造船所

 「瀬戸内海には防波堤がない」と大手の造船会社の所有者がテレビの対談で話をしていた。瀬戸内海自体が天然のドックのように穏やかで、波は島々が防いでくれるから、防波堤は必要ないというのだ。とすると、僕は瀬戸内海で、防波堤なるものを見たことがないことになる。ただ、海岸沿いを歩いたり車で移動すると、道路の海岸よりに明らかに高い塀のようになっているところが至るところにあるのだが、そしてその多くは、子供のスリリングな遊び場や釣り人の特等席になっているのだが、ひょっとしたら、防潮堤なのかもしれない。

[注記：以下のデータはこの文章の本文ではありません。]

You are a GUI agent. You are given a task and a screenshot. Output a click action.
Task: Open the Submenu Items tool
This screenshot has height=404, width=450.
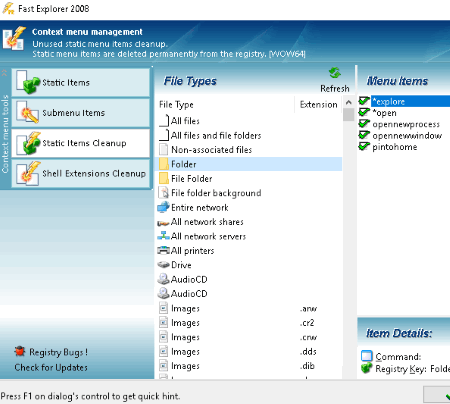(81, 113)
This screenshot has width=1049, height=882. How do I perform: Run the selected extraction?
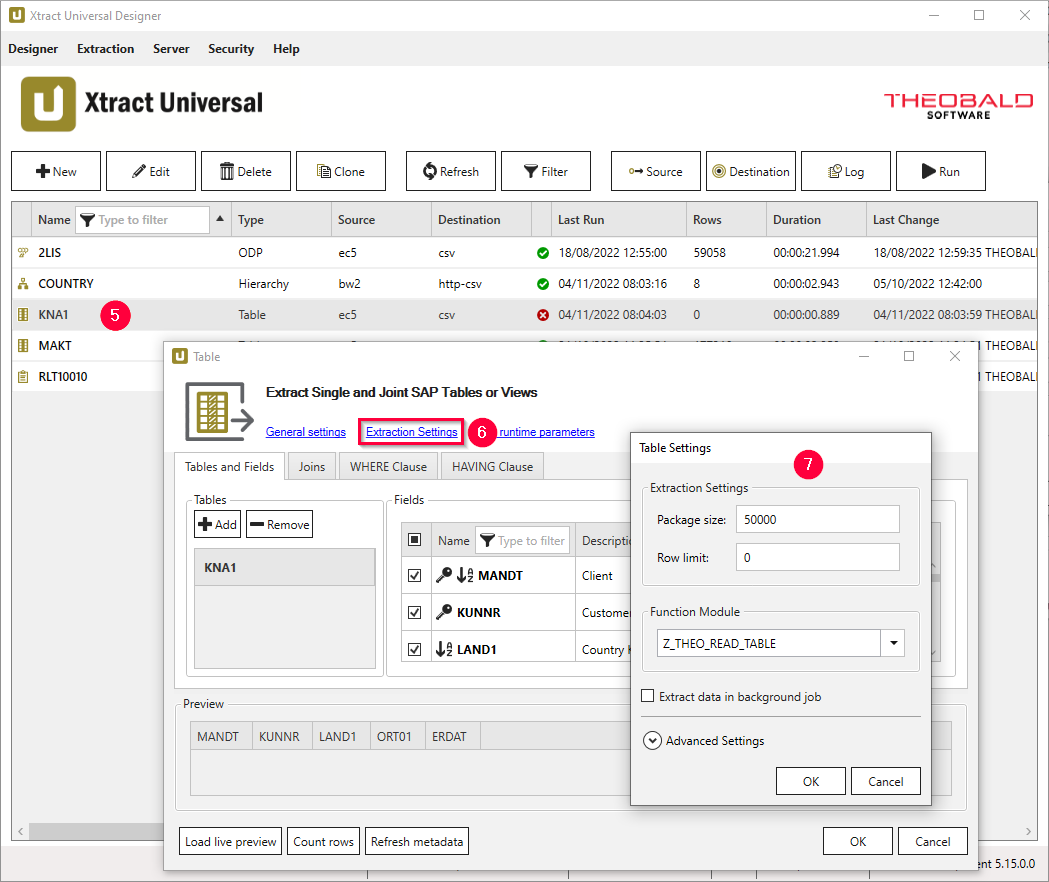(x=940, y=171)
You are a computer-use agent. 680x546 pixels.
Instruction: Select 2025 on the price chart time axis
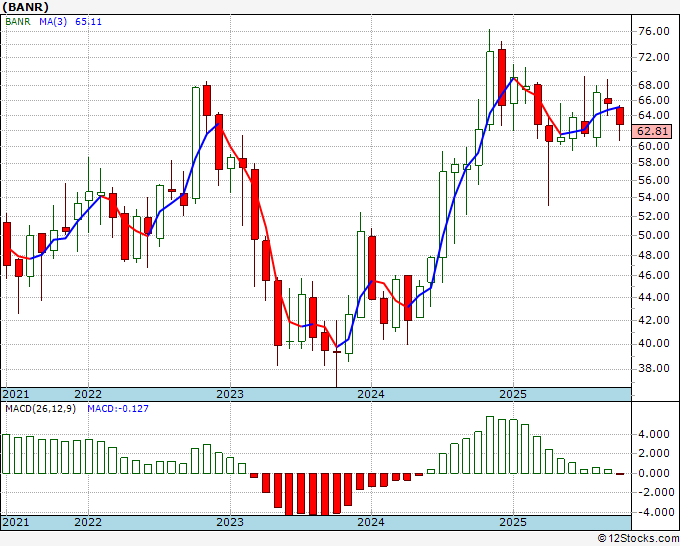point(512,394)
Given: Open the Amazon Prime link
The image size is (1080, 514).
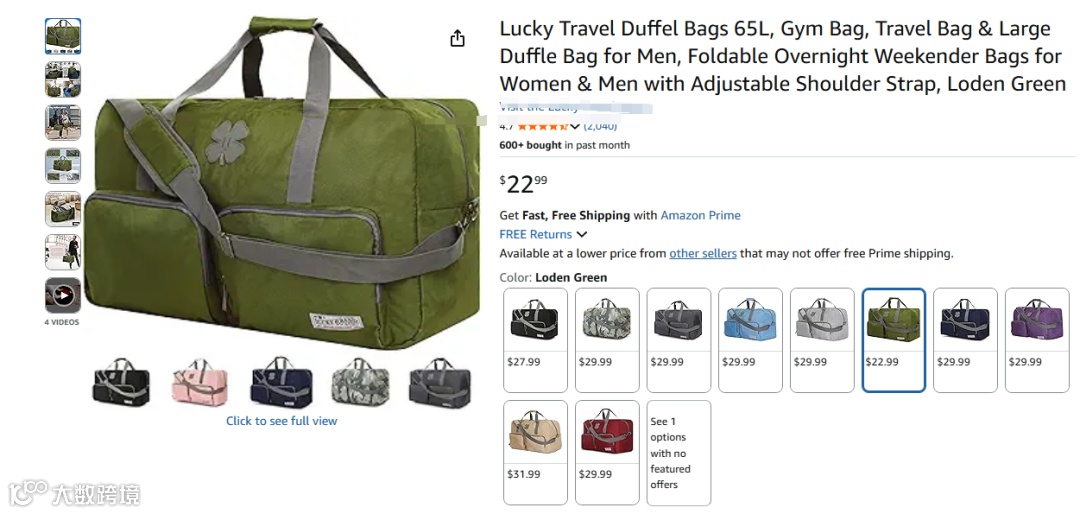Looking at the screenshot, I should pyautogui.click(x=700, y=215).
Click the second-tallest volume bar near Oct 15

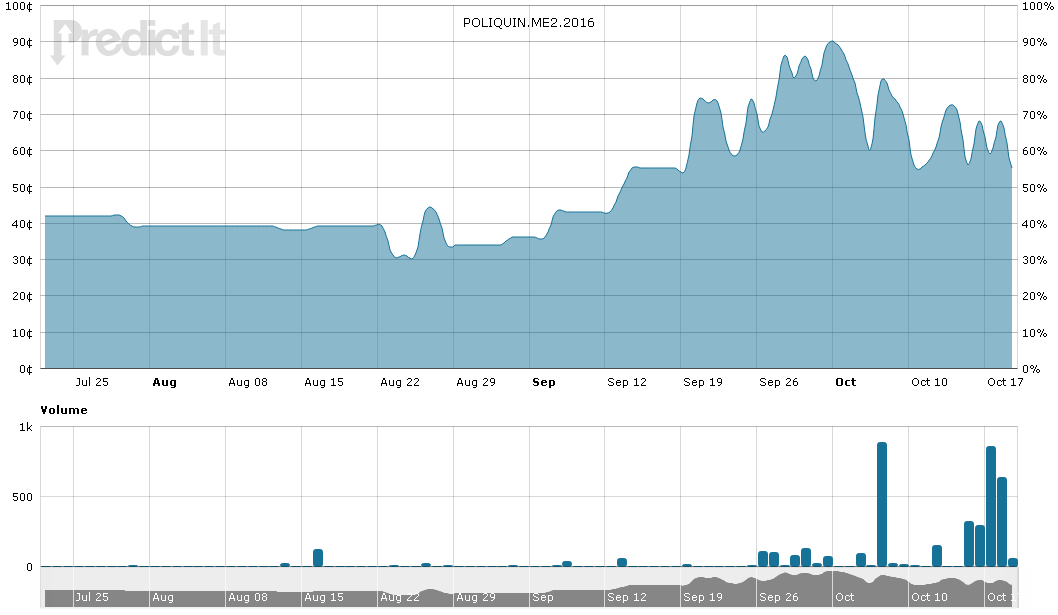[991, 506]
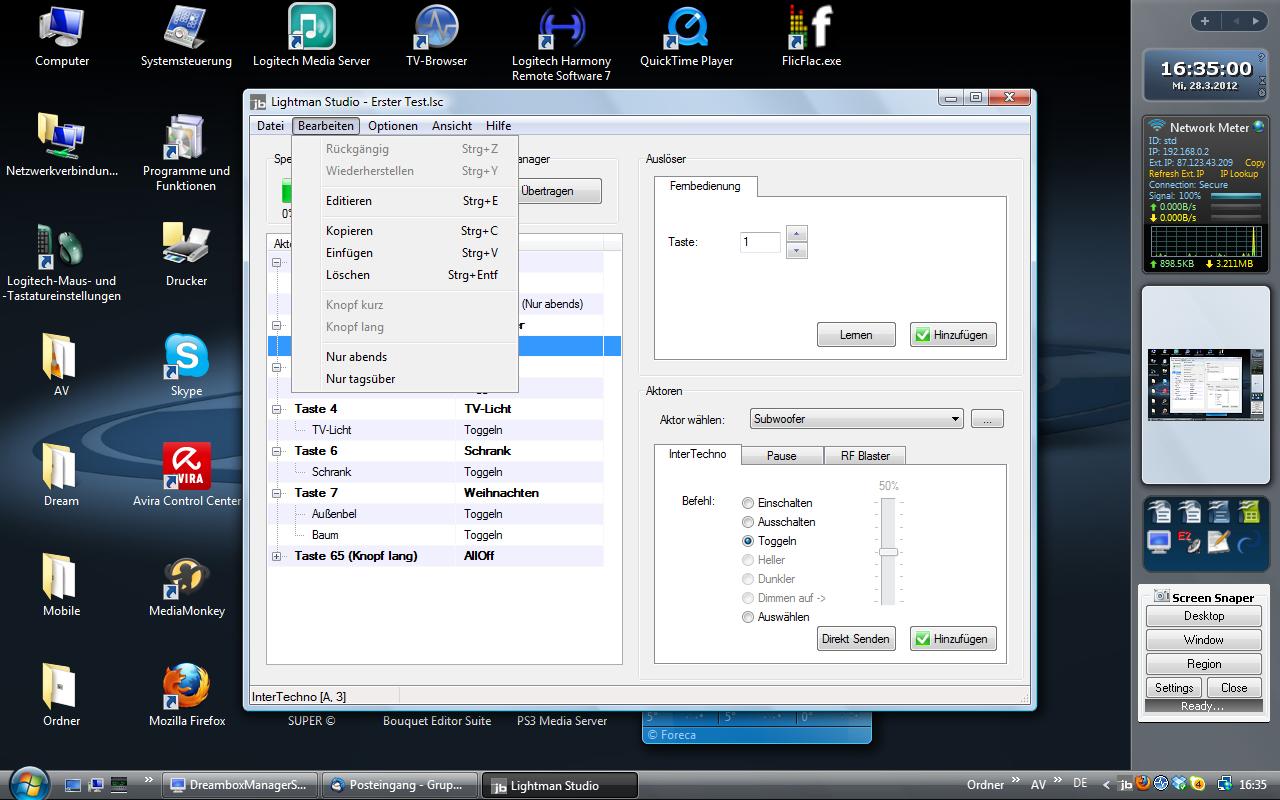This screenshot has width=1280, height=800.
Task: Launch QuickTime Player desktop icon
Action: pos(686,28)
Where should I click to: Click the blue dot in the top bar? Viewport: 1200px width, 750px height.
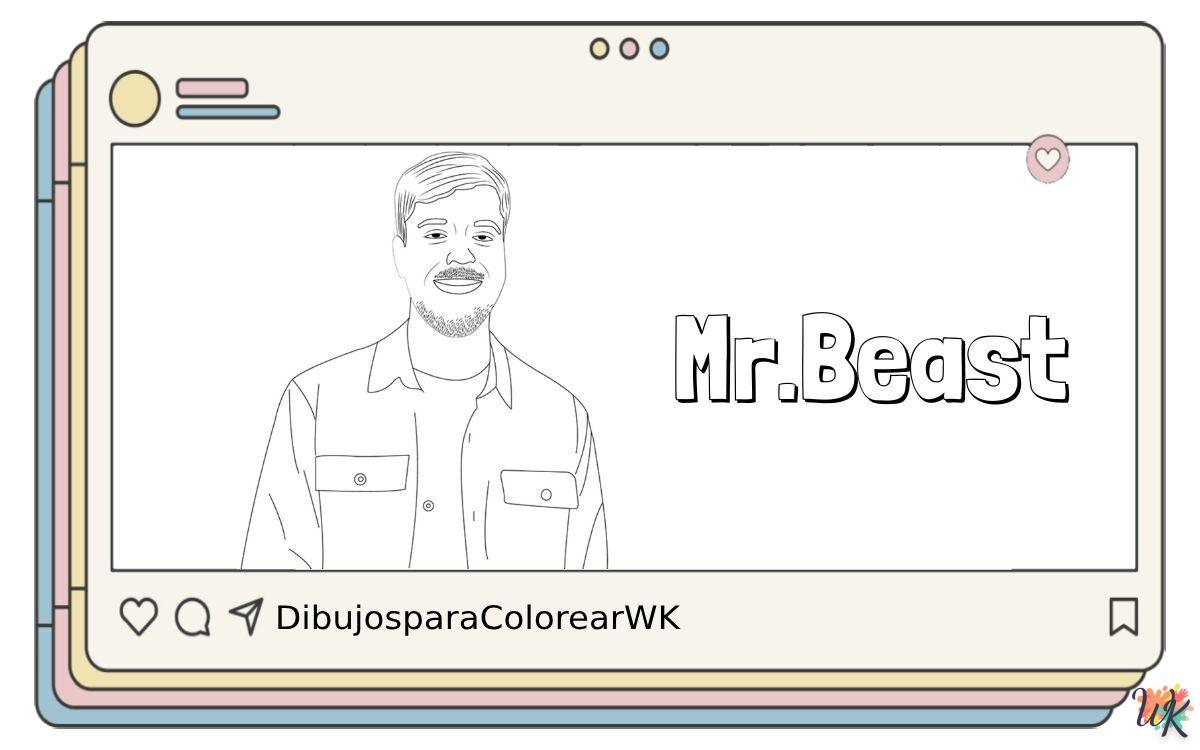pyautogui.click(x=659, y=48)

今までの概念から言うと、そして慣習から言うと、防波堤と呼んでいたように思うのだが。  それがどうしたって事になるのだが、自治体や企業にとっては重要な問題らしい。防波堤を作る必要がないのだから、莫大なお金が倹約できることになる。だからこれからも瀬戸内は造船などを始め企業を誘致するのに適しているって事らしい。最近は企業の撤退はあっても進出はないから、ぴんと来ないが、何十年先、僕らがいなくなったころには想像も出来ないような変化が起こっているのかもしれない。さすが経営者で楽観的な予測をしているが、庶民にはそこまで待つ生活基盤はない。今日が、せめて明日が問題なのだ。  先先代が塩田跡地に造船所を作り、それが今や従業員3000人の企業城下町になっている。同じ瀬戸内で、塩田もあり、造船所もあった我が町とは雲泥の差だ。ただそれで逃したものより、それで失わなかったものを大切にし、多くを得るのではなく、多くを失わない生き方に身を委ねる町であればいいと思っている。